Statman wrote: it doesn't really matter if PER can correlate decently well or not in prior seasons when it can't correlate well in the current season.

Why does this matter? PER wasn't built to sum to team wins and you can always do that adjustment later. Summing up to wins in the current season has no real utility. A metric is useful when you can do stuff with it, like predict wins in the next season. There's no rule stating that a metric has to explain wins in the current season before you do anything else with it.

Like if you told a team or someone gambling hey you can go back in the 2014 season and explain wins really well by using this metric with a team adjustment ... well, so what? How is that useful? 2014 already happened.

Statman · Post by **Statman** » Thu Nov 27, 2014 2:03 pm

AcrossTheCourt wrote:So am I building the metric for 1978 through 2000? I don't need to attach 2001 through 2014?

Statman wrote: it doesn't really matter if PER can correlate decently well or not in prior seasons when it can't correlate well in the current season.
Why does this matter? PER wasn't built to sum to team wins and you can always do that adjustment later. Summing up to wins in the current season has no real utility. A metric is useful when you can do stuff with it, like predict wins in the next season. There's no rule stating that a metric has to explain wins in the current season before you do anything else with it.

Like if you told a team or someone gambling hey you can go back in the 2014 season and explain wins really well by using this metric with a team adjustment ... well, so what? How is that useful? 2014 already happened.

Well, it matters to me I guess. It doesn't make sense to me that you have a metric that attempts to quantify value of players, yet when you compile the results it does a poor job of quantifying value of teams. PER has Dallas as the best team in the league by a pretty wide margin, and the Rockets as well below average and one of the worst teams (MUCH worse than the Lakers). That doesn't tell you that MAYBE the metric has some flaws in terms of quantifying value?
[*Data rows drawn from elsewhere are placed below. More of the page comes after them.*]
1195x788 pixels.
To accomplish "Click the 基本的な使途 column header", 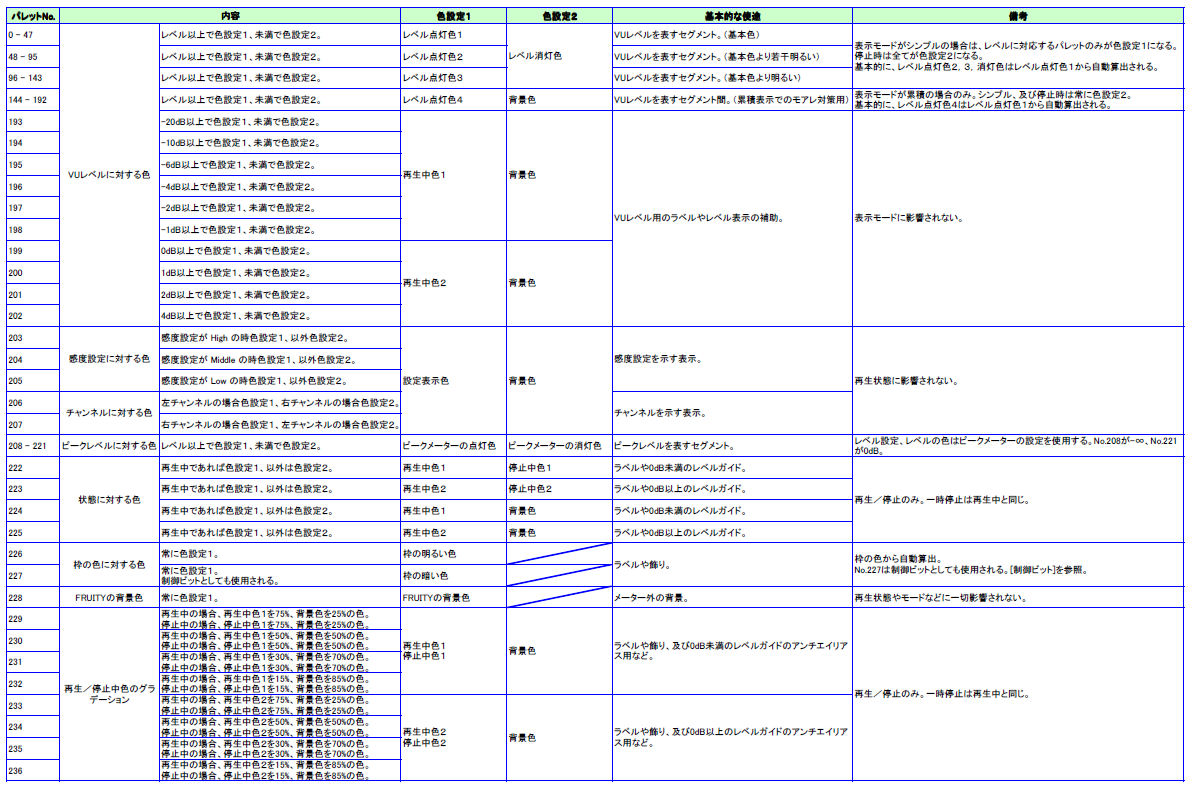I will point(731,16).
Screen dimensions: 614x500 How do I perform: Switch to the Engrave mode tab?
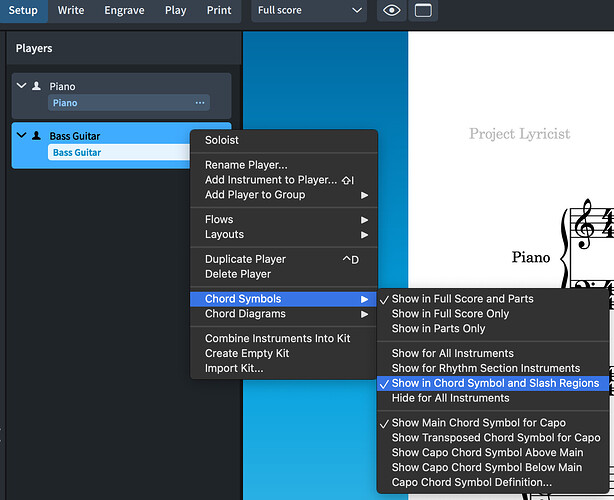click(124, 10)
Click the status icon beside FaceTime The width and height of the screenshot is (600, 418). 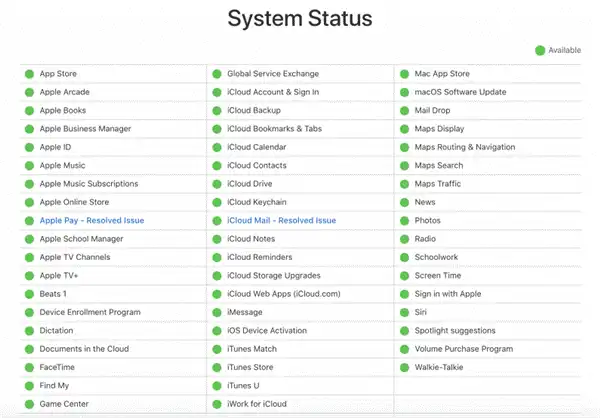[x=29, y=368]
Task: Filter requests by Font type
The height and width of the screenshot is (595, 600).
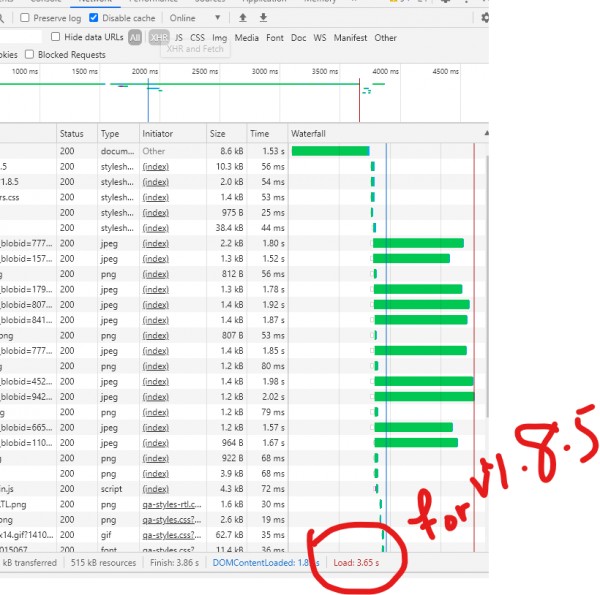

Now, I know that we ALL know that these flaws have always existed - but the general fan often doesn't know this. The general fans doesn't think "hey, interesting PER there - now let me run some team adjustments to maybe 'improve' the results and see what we have!". PER is maybe the most widely accepted and mentioned box score metric.

All I (and others here) is trying to quantify value at the player level as best I can - and be able to adequately and fairly compare values across seasons & eras. I personally feel at the very least to quantify players' value in a given season - when compiled it should give a decent picture of team quality. PER fails the initial test, which gives it little credence to me.
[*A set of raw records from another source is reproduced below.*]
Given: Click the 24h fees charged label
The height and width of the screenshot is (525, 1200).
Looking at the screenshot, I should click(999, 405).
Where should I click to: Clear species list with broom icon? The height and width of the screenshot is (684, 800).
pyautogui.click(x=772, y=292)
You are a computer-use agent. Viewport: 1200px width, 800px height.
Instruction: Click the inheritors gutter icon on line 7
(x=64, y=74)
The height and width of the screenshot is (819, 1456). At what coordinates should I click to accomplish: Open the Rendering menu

BTW, this is why I shy away from these discussions, and may recuse myself from discussing further. Even though in many cases my interaction has been limited, I like about everyone that I've come across here. I like Hollinger & have his periodicals, DeanO & I have talked and actually have each other as friends on facebook- his book sits in my reading library (ie bathroom) for quick reference when I'm inspired. I don't want to look like I am trashing anybody by having my doubts about some of their work. I believe I have improved quite a bit on some of the work the pioneers started with - BUT others may disagree and I am totally fine with it.

I may discuss more when Neil posts some results. I don't know. I have a TON of work I want to do, and these discussions seem to get me sidetracked a little mentally.
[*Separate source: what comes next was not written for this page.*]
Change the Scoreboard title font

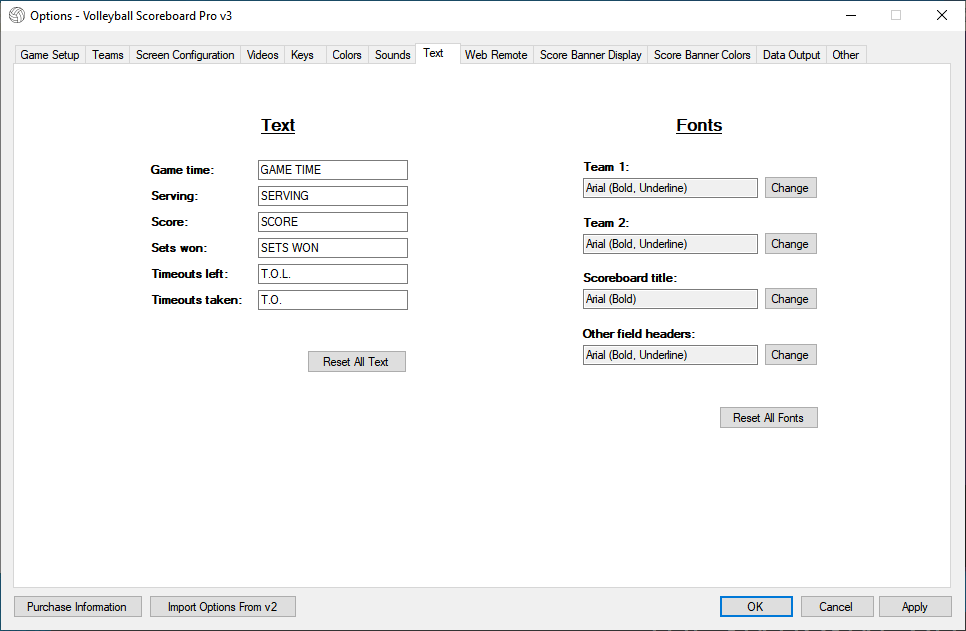pos(790,299)
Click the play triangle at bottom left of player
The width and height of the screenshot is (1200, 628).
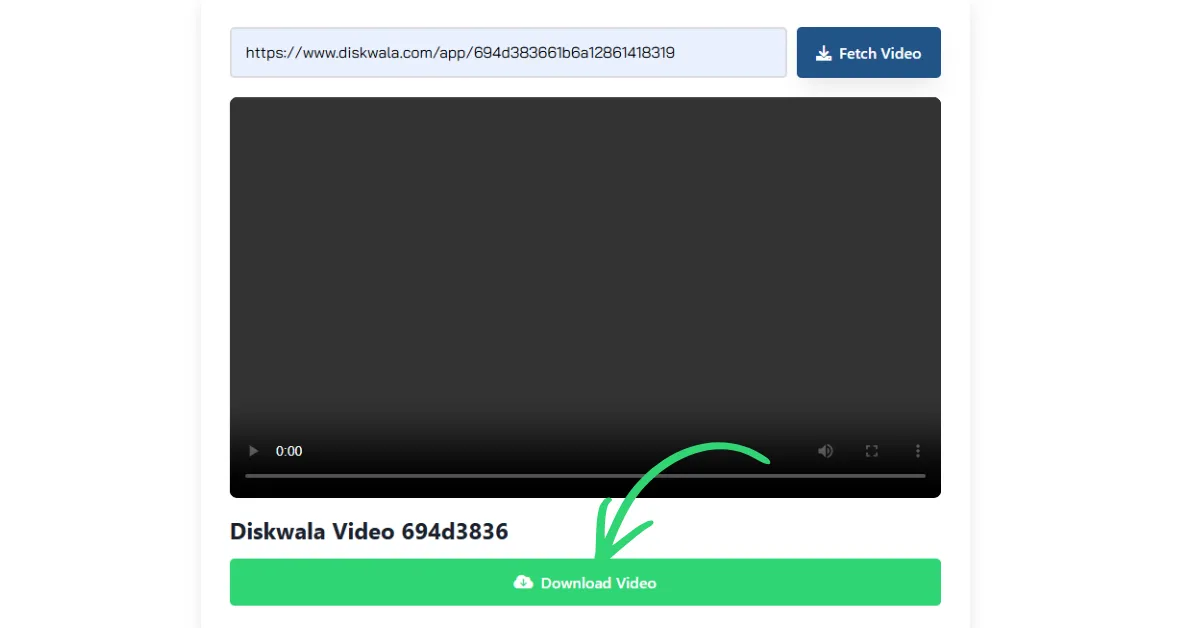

Statman · Post by **Statman** » Thu Nov 27, 2014 2:15 pm

AcrossTheCourt wrote: Like if you told a team or someone gambling hey you can go back in the 2014 season and explain wins really well by using this metric with a team adjustment ... well, so what? How is that useful? 2014 already happened.

BTW, If you told someone gambling that a metric compiled very poorly to the team level SAME SEASON - would they use that metric as a reference for their gambling? How is that metric useful? To me a player metric that would be useful is one that correlates well to team success same season - as well as correlates well prior &/or future seasons.

Mike G · Post by **Mike G** » Thu Nov 27, 2014 2:26 pm

For a player metric to be credible, it has to accurately describe a given season's team success. It's a necessary, but not sufficient, test of validity. Year to year stability is the rest of the test.

As Dan says, a single example of nonsense -- Dal vs Hou -- proves a flaw in the metric.
If a team's PER is wack one year, and the team is largely unchanged the next year, it'll likely be wack again.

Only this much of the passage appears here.